Japanese lanterns glow against a navy blue evening city street
August 31, 2021

This semester we're up close and provocative with topics that range from Black Leftist feminists and Maoist China to deafness as it's portrayed in manga.  The Cornell Contemporary China Initiative returns examining the question: "What is China?" paying special attention to contested areas of Tibet, Xinjiang, Hong Kong, and Taiwan. All events are held virtually. Recorded events are available on the EAP Vimeo page or click on the hyperlinked event title below to watch the event recording and/or to learn more.

Fall 2021 EAP Event Schedule

All times are ET.

CCCI is the Cornell Contemporary China Initiative | CCCC is the Cornell Classical Chinese Colloquium

Film screening: The Goddess Cornell Cinema co-sponsored by EAP with live multi-instrumentalist/singer Min Xiao-Fen

Thursday, September 23 at 7:00 p.m.

CCCI: Barbara Demick, journalist| At the Edge of China—life in a Tibetan town 

Monday, September 27 at 4:45 p.m.

Barbara Demick looks at life in Ngaba (Aba in Chinese), a small Tibetan county, which became the engine of Tibetan resistance to Chinese rule with a wave of self-immolations that started in 2009. Ngaba is the subject of Demick’s newest book, Eat the Buddha, which was listed among the best non-fiction of 2020 by the New York Times, Washington Post, Financial Times, Economist, and NPR, among others. 

CCCC 古文品讀: Joseph Dennis, University of Wisconsin

Friday, October 1 at 3:30 p.m.

The Cornell Classical Chinese Colloquium welcomes Joe Dennis, University of Wisconsin.  His text reading is: Songs to Encourage the Cessation of Litigation (Xisong ge 息訟歌) in Ming and Qing.

Yoshiko Okuyama, University of Hawaii, Hilo | Reframing Disability: Manga’s Portrayals of Deaf Characters

Monday, October 18 at 4:45 p.m.

Yoshiko Okuyama will discuss Reframing Disability in Manga (University of Hawaii Press 2020), which she wrote after interviewing manga artists, conducting archival research, and visiting events and organizations serving disability communities in Japan as a Japan Foundation fellow.

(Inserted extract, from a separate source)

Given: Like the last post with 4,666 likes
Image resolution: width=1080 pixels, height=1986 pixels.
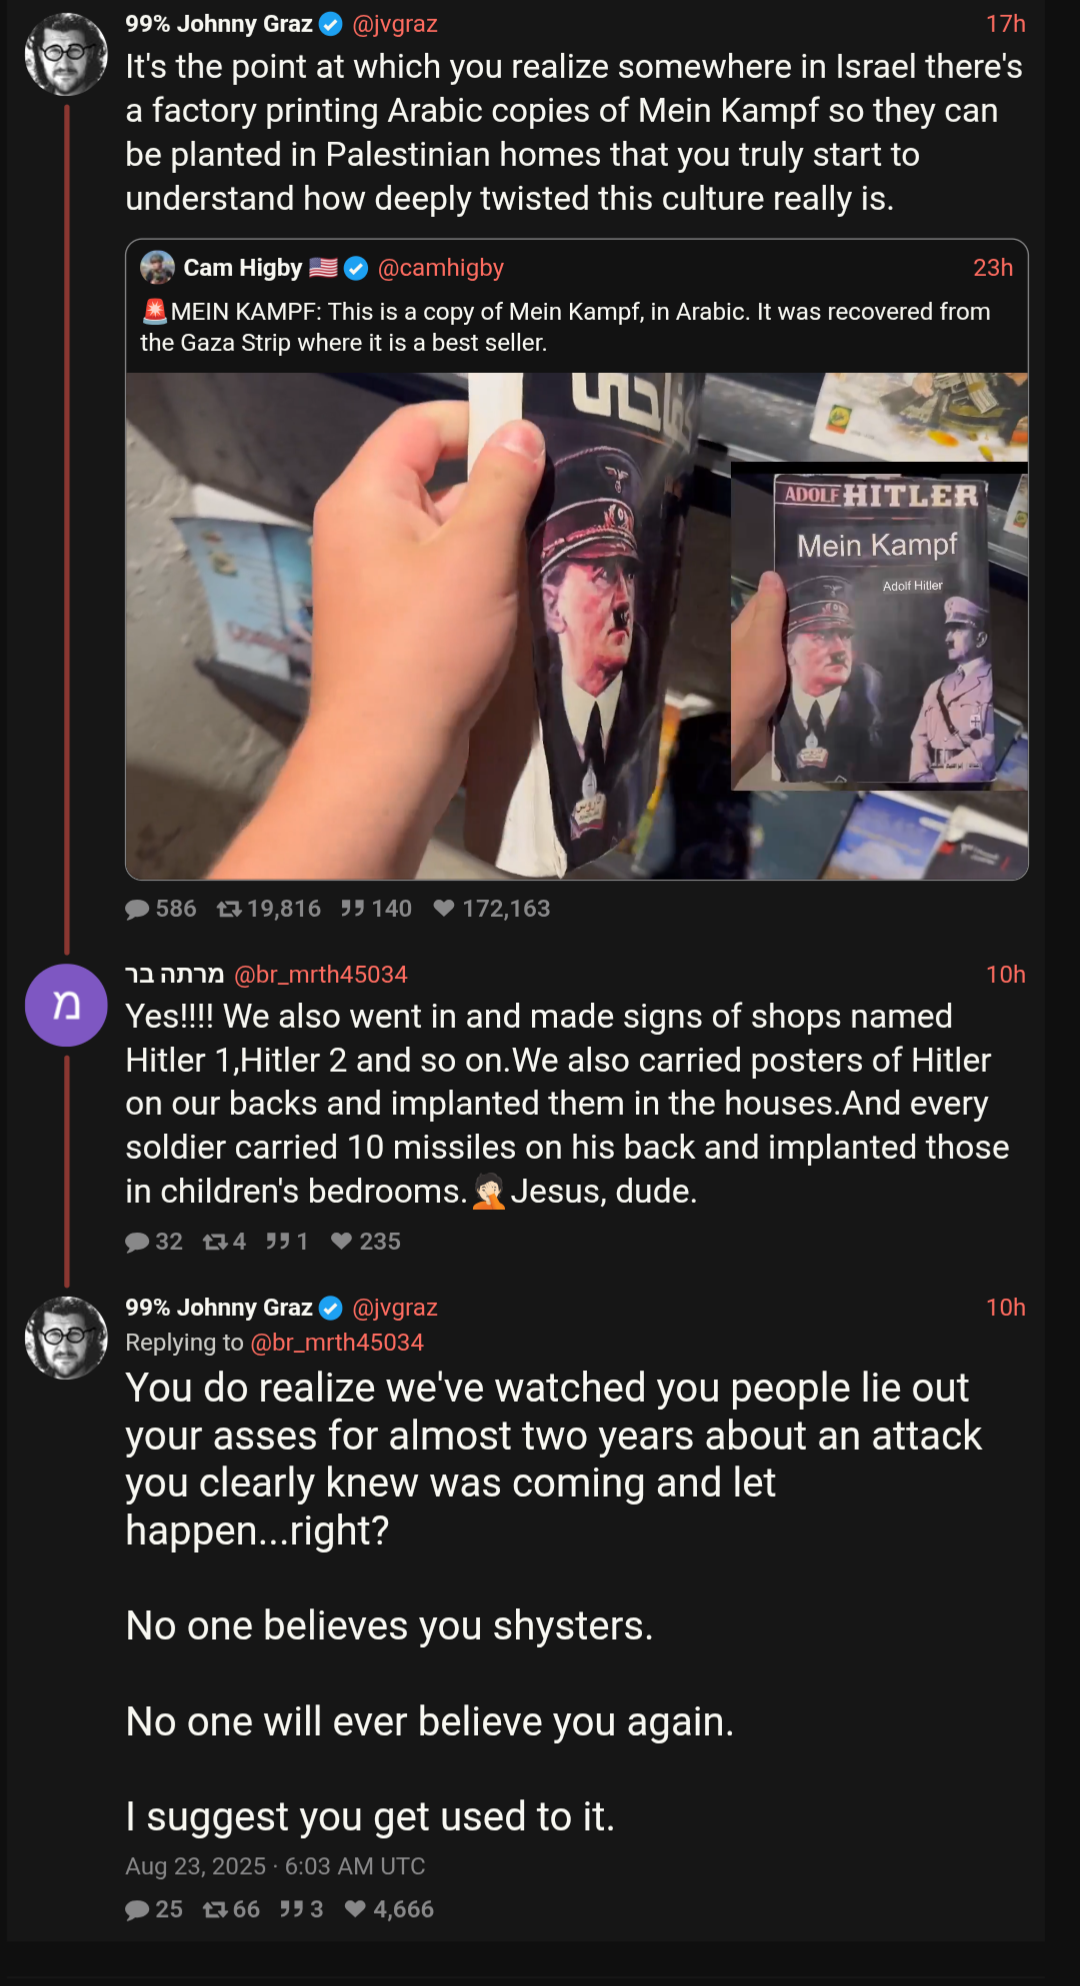Looking at the screenshot, I should (355, 1910).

CEAS Book talk with author Glynne Walley | Eight Dogs, or Hakkenden: Part One—An Ill-Considered Jest

Wednesday, October 20 at 1:30 p.m.

CEAS welcomes author Glynne Walley to talk about his book Eight Dogs, or Hakkenden: Part One—An Ill-Considered Jest, a translation of Kyokutei Bakin's Nansō Satomi hakkenden. This multigenerational samurai saga was one of the most popular and influential Japanese books of the nineteenth century and has been adapted many times into film, television, fiction, and comics. Part One tells the story of Princess Fuse of the Satomi clan, whose tragic and heroic sacrifice leads to the creation of the Eight Dog Warriors.

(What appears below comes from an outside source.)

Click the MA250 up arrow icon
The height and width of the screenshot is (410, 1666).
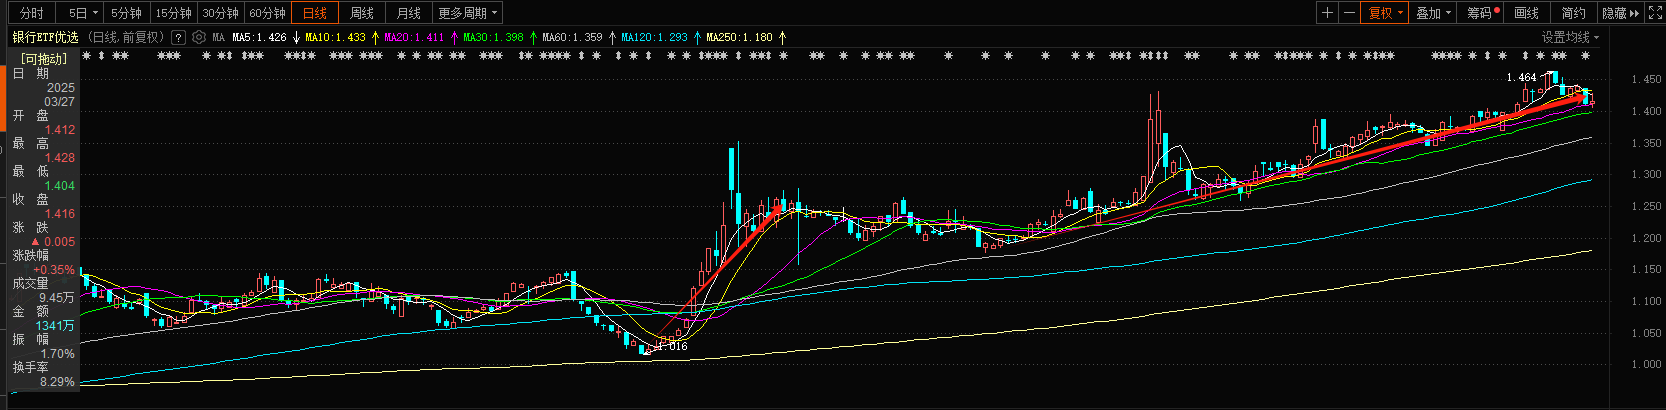[x=782, y=37]
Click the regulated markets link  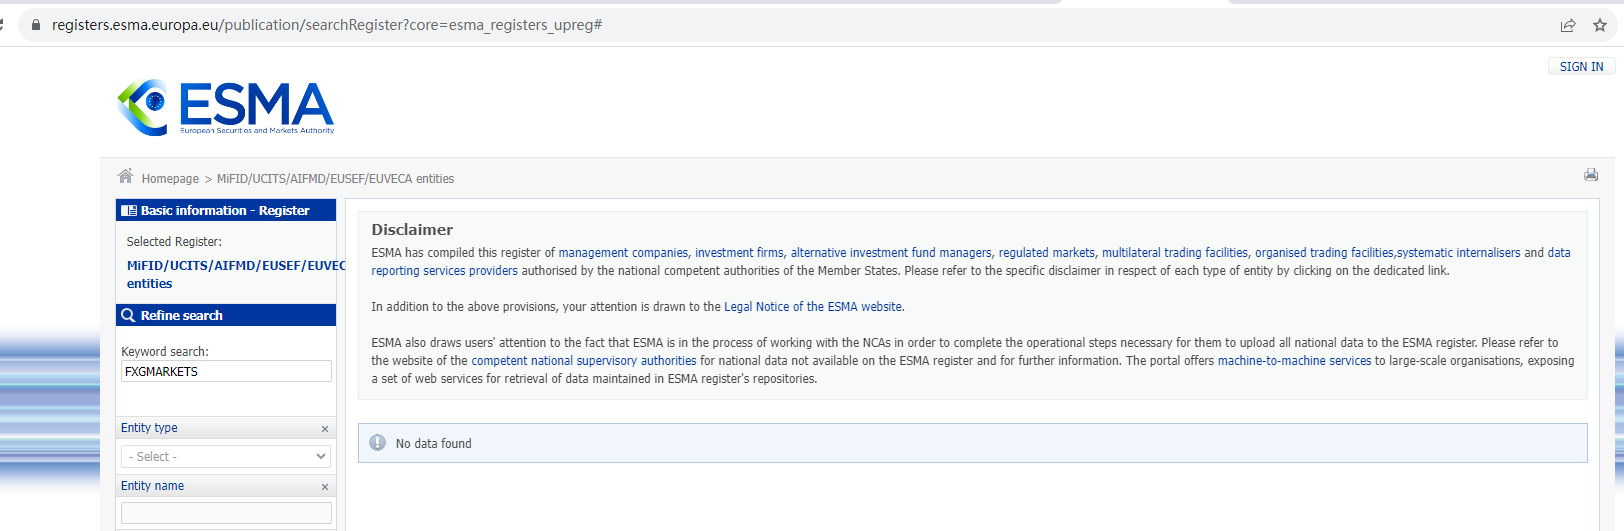point(1046,253)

CCCI: James Millward, Georgetown University | Decolonizing Chinese Historiography—with special attention to Xinjiang 

Monday, October 25 at 4:45 p.m.

This talk focuses on that use of history, and, more broadly, examines how common concepts and vocabulary used by nearly all China scholars teaching and writing in English not only mischaracterize the past of states and peoples on the East Asian mainland but reinforce PRC justifications for its colonialism, now egregiously oppressive and verging on genocidal. 

The Annual Hu Shih Distinguished Lecture with Tim Brook, University of British Columbia | Government for the People: Troubling Legacies of the Confucian Statecraft Tradition

Thursday, October 28 at 4:45 p.m.

Americans are familiar with Lincoln’s “of the people, by the people, for the people,” just as the Chinese are familiar with Sun Yatsen’s “three principles of the people.” They are parallel discourses of government, but rise from different traditions and anticipate different outcomes both surprising and concerning.
 

CCCC 古文品讀: Tim Brook | Qiu Jun's "Daxue yanyi bu" (大學衍義補)

Friday, October 29 at 3:30 p.m.

Info Session: EAP Student Funding

Monday, November 1 at 1:00 p.m.

EAP offers substantial funding resources for multi-disciplinary student research and language learning. Come to this session to learn about them and bring your questions! Students who have received funding and grants from EAP will be present along with staff who will offer suggestions for submitting strong proposals.

Counting Dreams: The Life and Writings of the Loyalist Nun Nomura Bōtō author talk with Roger Thomas | CEAS (Cornell East Asia Series publication)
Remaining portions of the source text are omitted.